Recommended for people who enjoy: slow/melancholy stories, lovely prose, wistfulness, introspection.

Review: Can’t and Won’t by Lydia Davis


Lydia Davis is known for writing “flash fiction”, which is a general term used to refer to very short stories, usually only a couple of sentences long. This collection is a prime example of her flash fiction, but it also includes a number of longer pieces as well (which can throw you off because of the expectation of stories being no more than a page or two). There are also a few stories adapted from the dreams of Davis and her friends, and a couple of “stories from Flaubert”, created from the journals and letters of Gustave Flaubert.

With many of the stories being so short, we are left wondering: what does it mean? Why did Davis choose to make something out of such short, mundane experiences? This makes us look closer at the story with the view of deciphering exactly what it means. Meaning is a tricky thing, though. Is what we think it means what the author intended it to mean? Does it matter? I think that maybe there is no intentional or closely-contructed meaning behind many of the pieces: Davis just found something that she feels is meaningful and presents it to the reader to make what they will of it. If you know what I mean. It’s sort of like with dreams: they might not mean anything at first glance, but there’s something about them, and if you start digging and analysing, you might be able to find some sort of narrative or meaning. In a way, the more you put in, the more you’ll get out.

The eponymous story “Can’t and Won’t” gives us a better understanding of Davis’ intent:

I was recently denied a writing prize because, they said, I was lazy. What they meant by lazy was that I used too many contractions: for instance, I would not write out in full the words cannot and will not, but instead contracted them to can’t and won’t.

She is said to use too many contractions in her work. The criticism can be seen as a meta-criticism against the seeming laziness of flash fiction. By its nature, flash fiction is minimalist: it shows more than it tells, and hints at more than it shows. In this way it is a contraction of a traditional story; it strips away the unnecessary and leaves us with just the essentials.

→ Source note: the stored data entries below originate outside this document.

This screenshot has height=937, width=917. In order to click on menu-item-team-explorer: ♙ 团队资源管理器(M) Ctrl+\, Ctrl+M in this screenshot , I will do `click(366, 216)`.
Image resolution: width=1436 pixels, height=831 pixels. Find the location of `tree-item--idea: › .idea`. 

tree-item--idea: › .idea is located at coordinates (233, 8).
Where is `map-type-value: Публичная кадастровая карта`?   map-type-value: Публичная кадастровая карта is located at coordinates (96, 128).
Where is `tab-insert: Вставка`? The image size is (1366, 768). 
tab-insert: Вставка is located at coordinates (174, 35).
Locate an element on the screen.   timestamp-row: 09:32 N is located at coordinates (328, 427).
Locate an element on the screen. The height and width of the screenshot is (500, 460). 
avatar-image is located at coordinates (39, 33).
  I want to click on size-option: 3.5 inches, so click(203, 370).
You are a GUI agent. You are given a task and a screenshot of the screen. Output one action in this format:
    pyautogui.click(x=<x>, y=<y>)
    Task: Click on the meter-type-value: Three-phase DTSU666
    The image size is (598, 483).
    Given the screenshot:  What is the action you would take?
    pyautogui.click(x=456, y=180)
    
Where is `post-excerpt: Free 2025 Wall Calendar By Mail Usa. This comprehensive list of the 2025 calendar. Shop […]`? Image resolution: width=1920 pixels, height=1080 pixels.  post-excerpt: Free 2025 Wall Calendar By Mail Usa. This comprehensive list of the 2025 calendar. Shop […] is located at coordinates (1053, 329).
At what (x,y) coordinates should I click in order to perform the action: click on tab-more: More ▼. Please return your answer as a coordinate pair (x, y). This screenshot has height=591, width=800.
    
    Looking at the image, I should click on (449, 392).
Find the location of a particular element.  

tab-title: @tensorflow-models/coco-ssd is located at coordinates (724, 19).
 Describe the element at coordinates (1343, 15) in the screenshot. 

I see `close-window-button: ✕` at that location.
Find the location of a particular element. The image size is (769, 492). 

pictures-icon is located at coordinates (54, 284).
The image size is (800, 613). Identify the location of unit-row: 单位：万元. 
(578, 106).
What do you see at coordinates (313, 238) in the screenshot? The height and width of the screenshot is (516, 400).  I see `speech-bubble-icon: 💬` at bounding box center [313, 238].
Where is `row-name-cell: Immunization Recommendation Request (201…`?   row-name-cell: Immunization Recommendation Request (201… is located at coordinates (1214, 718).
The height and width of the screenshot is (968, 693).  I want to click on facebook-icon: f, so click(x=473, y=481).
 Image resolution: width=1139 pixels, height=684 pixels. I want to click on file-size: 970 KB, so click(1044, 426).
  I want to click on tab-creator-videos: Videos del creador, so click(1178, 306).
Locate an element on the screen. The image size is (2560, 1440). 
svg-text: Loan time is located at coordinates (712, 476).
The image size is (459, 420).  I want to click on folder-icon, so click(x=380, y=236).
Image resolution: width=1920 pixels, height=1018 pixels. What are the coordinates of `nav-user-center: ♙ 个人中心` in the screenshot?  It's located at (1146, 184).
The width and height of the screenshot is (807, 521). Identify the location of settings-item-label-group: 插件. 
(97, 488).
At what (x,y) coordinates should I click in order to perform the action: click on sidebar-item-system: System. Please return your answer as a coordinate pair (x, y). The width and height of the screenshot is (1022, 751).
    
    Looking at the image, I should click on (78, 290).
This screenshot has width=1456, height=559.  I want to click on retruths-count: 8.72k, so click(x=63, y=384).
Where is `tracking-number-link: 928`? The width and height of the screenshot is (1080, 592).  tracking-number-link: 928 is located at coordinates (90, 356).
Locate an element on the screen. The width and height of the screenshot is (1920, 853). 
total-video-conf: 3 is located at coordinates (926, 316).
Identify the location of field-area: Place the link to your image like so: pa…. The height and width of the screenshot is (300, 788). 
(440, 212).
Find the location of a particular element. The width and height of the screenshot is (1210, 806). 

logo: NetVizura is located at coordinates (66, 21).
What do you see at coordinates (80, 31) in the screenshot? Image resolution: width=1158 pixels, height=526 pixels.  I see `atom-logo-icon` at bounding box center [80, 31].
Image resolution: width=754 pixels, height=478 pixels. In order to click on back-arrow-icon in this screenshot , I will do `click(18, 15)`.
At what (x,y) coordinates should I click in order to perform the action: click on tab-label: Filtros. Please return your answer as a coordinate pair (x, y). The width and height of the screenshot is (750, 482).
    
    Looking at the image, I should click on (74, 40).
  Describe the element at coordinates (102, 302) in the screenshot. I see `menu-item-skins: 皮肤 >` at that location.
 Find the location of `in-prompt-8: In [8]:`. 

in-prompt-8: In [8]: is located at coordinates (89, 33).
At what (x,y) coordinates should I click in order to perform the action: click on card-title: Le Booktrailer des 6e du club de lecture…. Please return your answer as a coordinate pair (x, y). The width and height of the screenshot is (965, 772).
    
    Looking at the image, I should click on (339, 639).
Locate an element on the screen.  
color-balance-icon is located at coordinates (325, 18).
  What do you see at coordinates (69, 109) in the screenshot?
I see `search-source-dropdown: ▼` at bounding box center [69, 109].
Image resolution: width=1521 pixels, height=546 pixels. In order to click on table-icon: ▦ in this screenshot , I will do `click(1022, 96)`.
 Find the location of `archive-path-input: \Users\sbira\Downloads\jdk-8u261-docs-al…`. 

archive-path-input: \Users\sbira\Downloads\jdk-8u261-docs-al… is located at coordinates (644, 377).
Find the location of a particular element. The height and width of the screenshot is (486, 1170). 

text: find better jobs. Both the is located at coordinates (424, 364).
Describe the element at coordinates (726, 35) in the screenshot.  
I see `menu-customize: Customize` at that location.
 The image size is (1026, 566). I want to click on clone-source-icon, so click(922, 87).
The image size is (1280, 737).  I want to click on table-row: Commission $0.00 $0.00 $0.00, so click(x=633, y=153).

There are very few exciting scenes in these fragments. All the major events have passed and we are left in the limbo of everyday life. Many stories take place in trains or cars or planes: the characters are always going to some vague destination. They are on business trips, where they eat alone in restaurants (one gets used to eating alone in restaurants). But there is joy and wonder to be found in this boredom of life: if they had not done such and such seemingly inconsequential thing, they would not have witnessed this common yet special event. What follows is the thought of all these events occurring right now that one will never see or experience. It’s what life is made of, these little moments, and they should be cherished.

But reading these ephemeral moments might leave you feeling unsatisfied. The stories can pass through your mind and leave little to no impression, and you might find yourself reading through the book too quickly because of the length of the stories. Well, that’s how it was for me anyway. More attentive readers might find much more in this book than I could. That’s not to say I didn’t enjoy it, but maybe I need to read a bit more of Davis’ stuff to begin to fully appreciate her.

Recommended for those who enjoy: short short stories, minimalism, everyday insights.